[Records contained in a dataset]

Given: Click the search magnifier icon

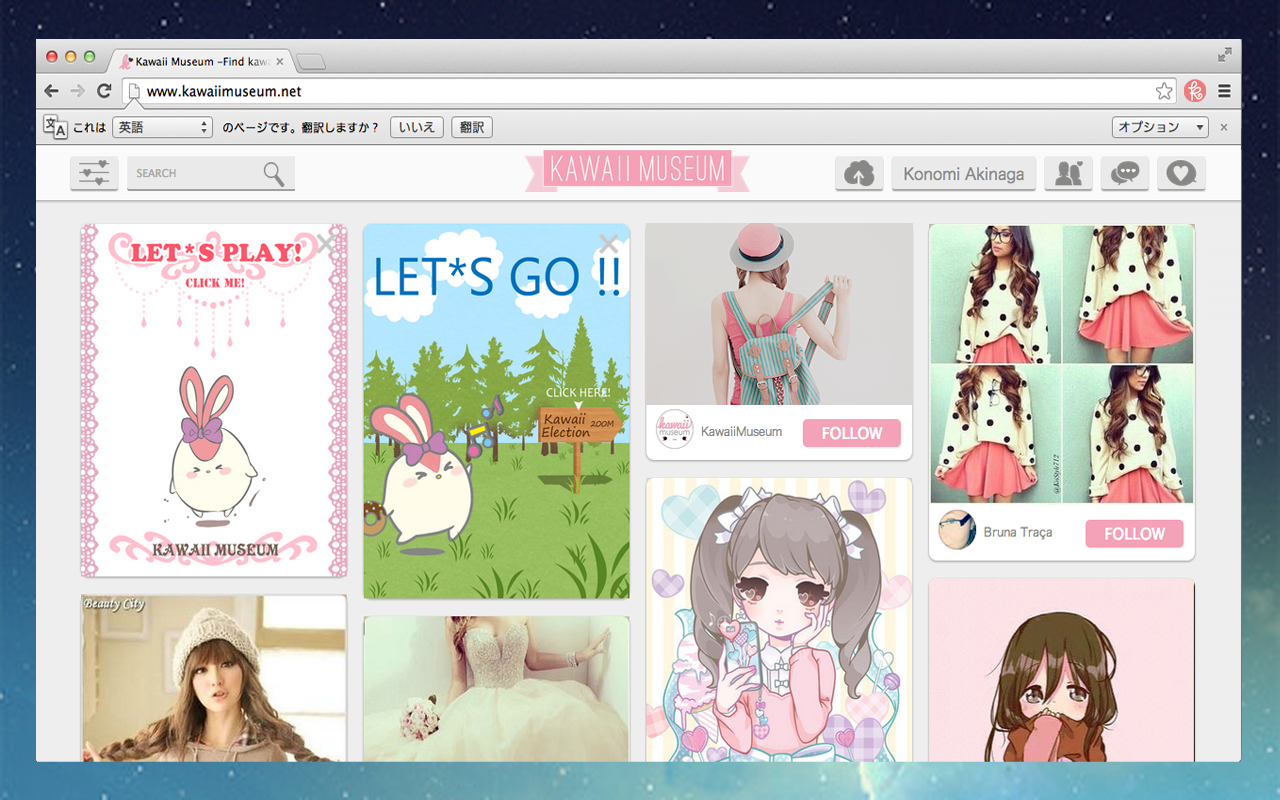Looking at the screenshot, I should click(273, 174).
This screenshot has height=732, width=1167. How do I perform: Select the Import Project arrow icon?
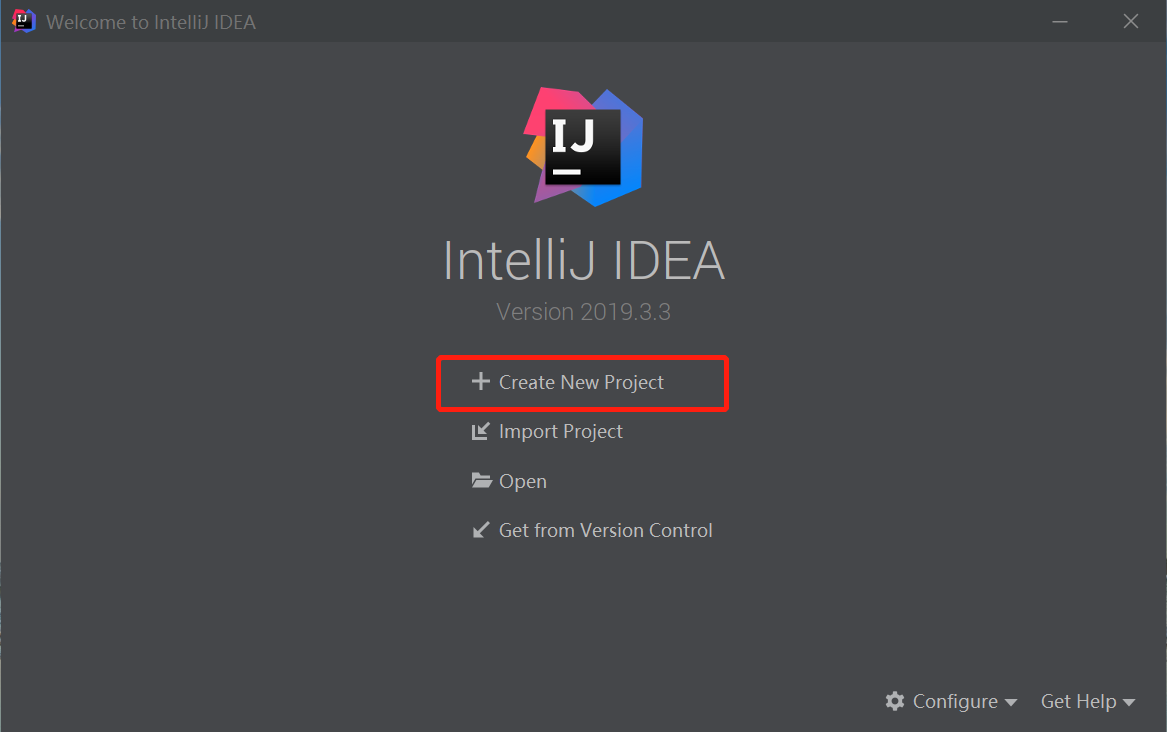(x=481, y=431)
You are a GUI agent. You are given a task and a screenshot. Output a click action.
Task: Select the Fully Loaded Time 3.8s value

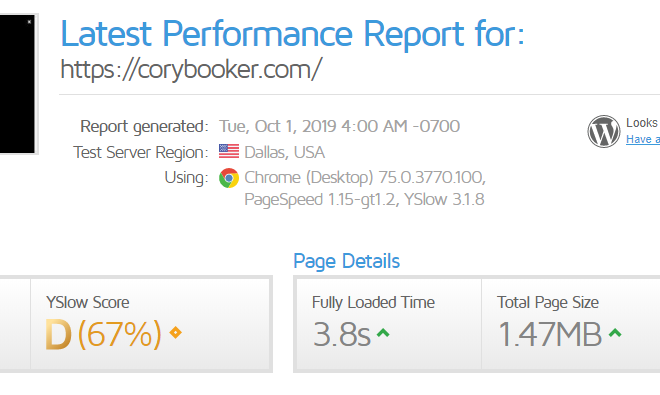pos(341,334)
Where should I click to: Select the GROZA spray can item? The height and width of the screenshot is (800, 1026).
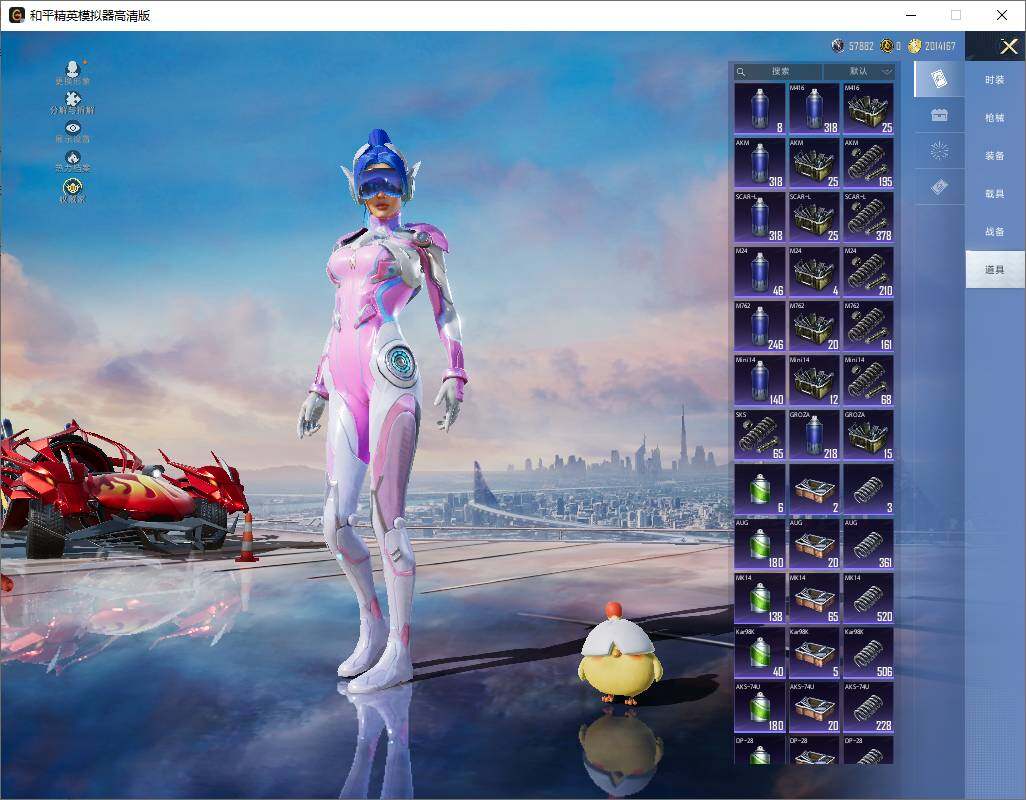pos(814,435)
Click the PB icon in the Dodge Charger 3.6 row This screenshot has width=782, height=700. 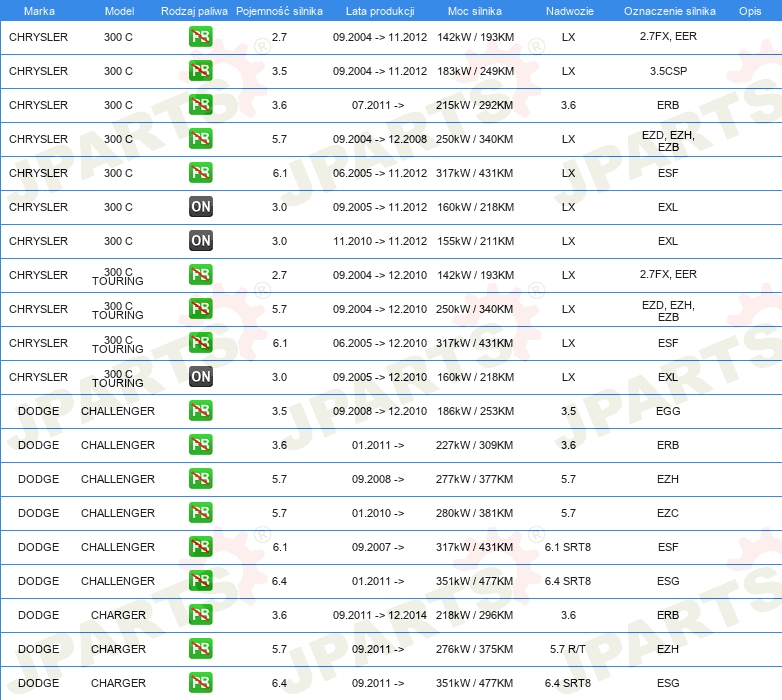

WHAT NEEDS TO BE DONE |
None of the pictures should appear; repeat the records exactly otherwise.

REPLY TO THE EXERCISE |
Given: Click the search magnifier icon

Looking at the screenshot, I should click(273, 174).
This screenshot has height=732, width=1167. How do I perform: Select the Import Project arrow icon?
(x=481, y=431)
You are a GUI agent. You are given a task and a screenshot. Output a click action.
Task: Select the Fully Loaded Time 3.8s value

pos(341,334)
Where should I click to: Select the GROZA spray can item? The height and width of the screenshot is (800, 1026).
pos(814,435)
Click the PB icon in the Dodge Charger 3.6 row This screenshot has width=782, height=700. 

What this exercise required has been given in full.